Tetapi kita juga mengenal situasi lain. Dokumen diperiksa di satu meja, kemudian diperiksa lagi dengan pertanyaan yang hampir sama. Diberi paraf, diteruskan, lalu menunggu lagi. Semua orang bekerja, tetapi urusannya tetap lama karena harus mampir di terlalu banyak meja.
Dalam teori organisasi dikenal konsep span of control, yaitu seberapa banyak orang atau fungsi yang dapat dikelola secara efektif oleh seorang pimpinan. Tidak ada angka yang selalu benar. Namun logikanya sederhana: seorang manajer dibutuhkan karena ada sesuatu yang memang perlu dikoordinasikan.

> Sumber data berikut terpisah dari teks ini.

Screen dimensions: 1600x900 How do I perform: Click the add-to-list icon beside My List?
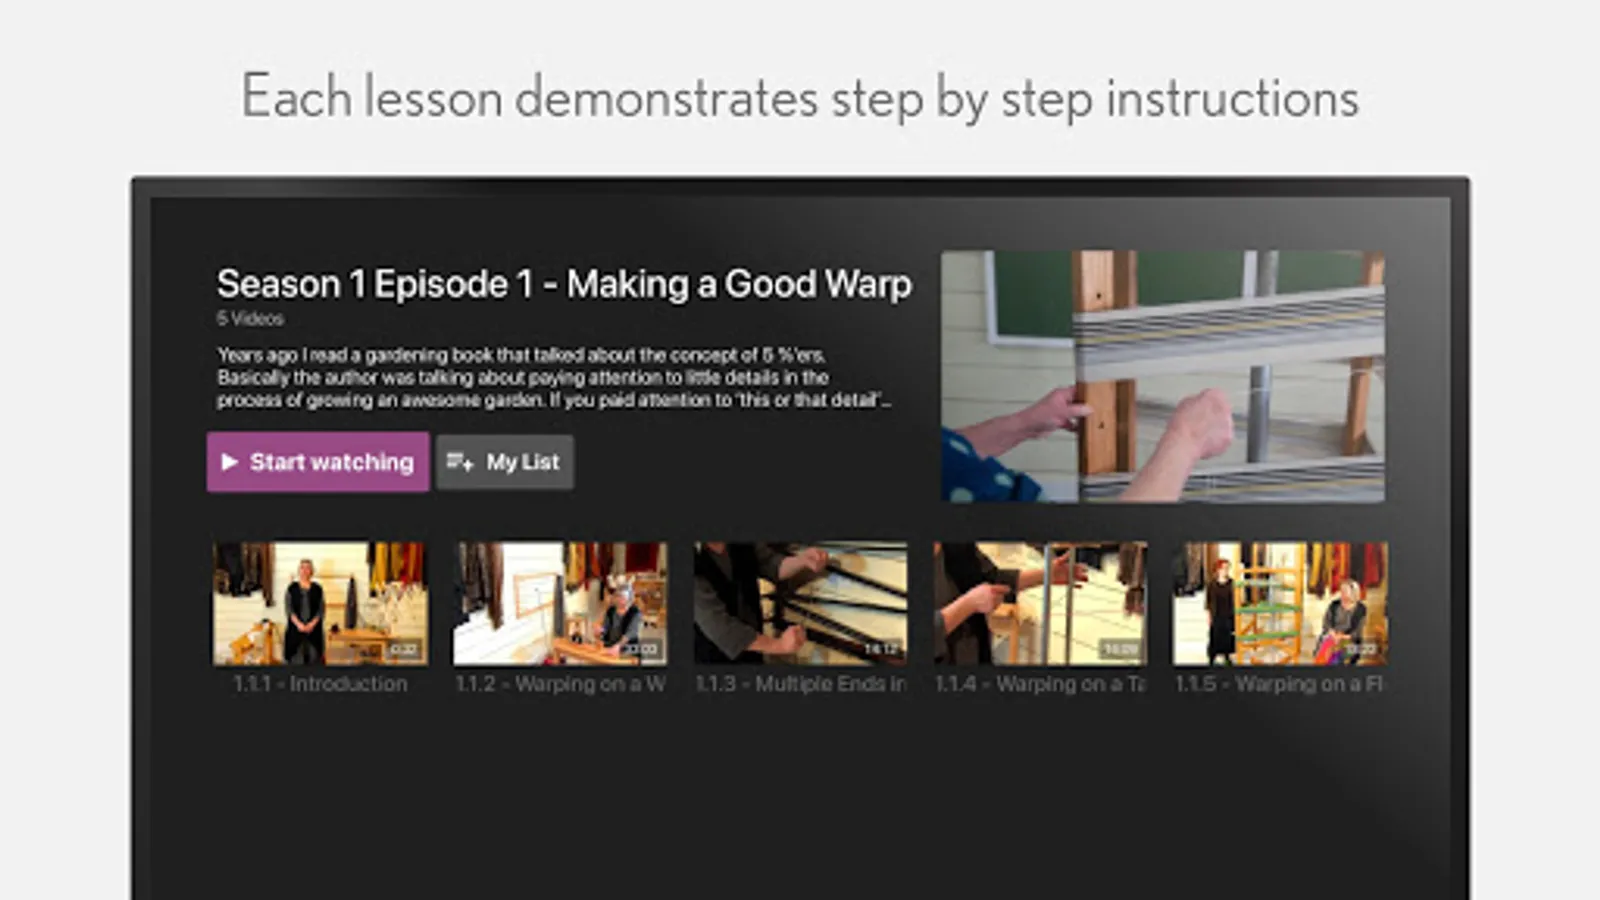[x=460, y=462]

Kalau seorang kepala mengelola beberapa fungsi berbeda, perannya mudah dipahami. Ia menentukan prioritas, membagi sumber daya, menyelesaikan persoalan antarbagian, dan memastikan pekerjaan berjalan ke arah yang sama.
Situasinya berbeda jika seorang pejabat manajerial hanya membawahi satu pejabat manajerial lain. Struktur seperti ini tidak otomatis salah. Ada pekerjaan yang sangat besar atau berisiko tinggi sehingga membutuhkan lapisan pengendalian tambahan. Tetapi organisasi harus bisa menjelaskan nilai tambah dari lapisan itu.
Apakah ia membuat keputusan yang berbeda? Apakah ia mengkoordinasikan pekerjaan yang memang kompleks? Atau perannya terutama menerima laporan dari bawah untuk diteruskan ke atas?
Ini bukan hanya soal tunjangan jabatan. Setiap lapisan menambah hubungan koordinasi: rapat, laporan, disposisi, permintaan data, dan waktu staf untuk menyiapkan bahan. Yang lebih sulit dihitung adalah waktu yang hilang ketika keputusan tertunda.
Ada pula efek lain. Semakin panjang struktur, keputusan cenderung lebih mudah didorong ke atas. Pejabat di bawah merasa lebih aman meminta petunjuk. Atasannya melakukan hal yang sama. Akhirnya persoalan operasional ikut sampai ke pimpinan tertinggi.
Di sinilah organisasi bisa menjadi agak paradoks. Struktur ditambah supaya pekerjaan terbagi, tetapi keputusan tetap tersentralisasi.
Karena itu pelajaran dari perkembangan organisasi pemerintahan beberapa tahun terakhir bukan bahwa struktur besar pasti buruk. Negara memang menghadapi persoalan yang kompleks dan sebagian membutuhkan spesialisasi.
Yang perlu diwaspadai adalah ketika penambahan struktur menjadi kebiasaan dan kemudian ditiru organisasi lain. Ada pekerjaan baru, dibuat unit baru. Ada pihak yang ingin dilibatkan, dibuat posisi baru. Padahal belum tentu masalah utamanya ada pada struktur.
Bisa jadi proses kerjanya terlalu panjang. Bisa jadi dua unit mengerjakan hal yang hampir sama. Bisa jadi teknologi belum dimanfaatkan. Bisa juga kewenangan terlalu terpusat.
Tuntutan efisiensi dan akuntabilitas akan semakin tinggi, baik dari masyarakat, mahasiswa, pegawai, anggota organisasi, maupun pemangku kepentingan lain. Karena itu, sesekali organisasi perlu melihat perjalanan sebuah keputusan: siapa yang mengerjakan, siapa yang memeriksa, siapa yang benar-benar berwenang, dan berapa banyak meja yang harus dilewati.
Sebelum menambah satu unit atau satu lapisan jabatan, mungkin ada baiknya kita memastikan satu hal lebih dulu: apakah yang kurang memang struktur, atau cara kerjanya yang perlu ditata agar teratur?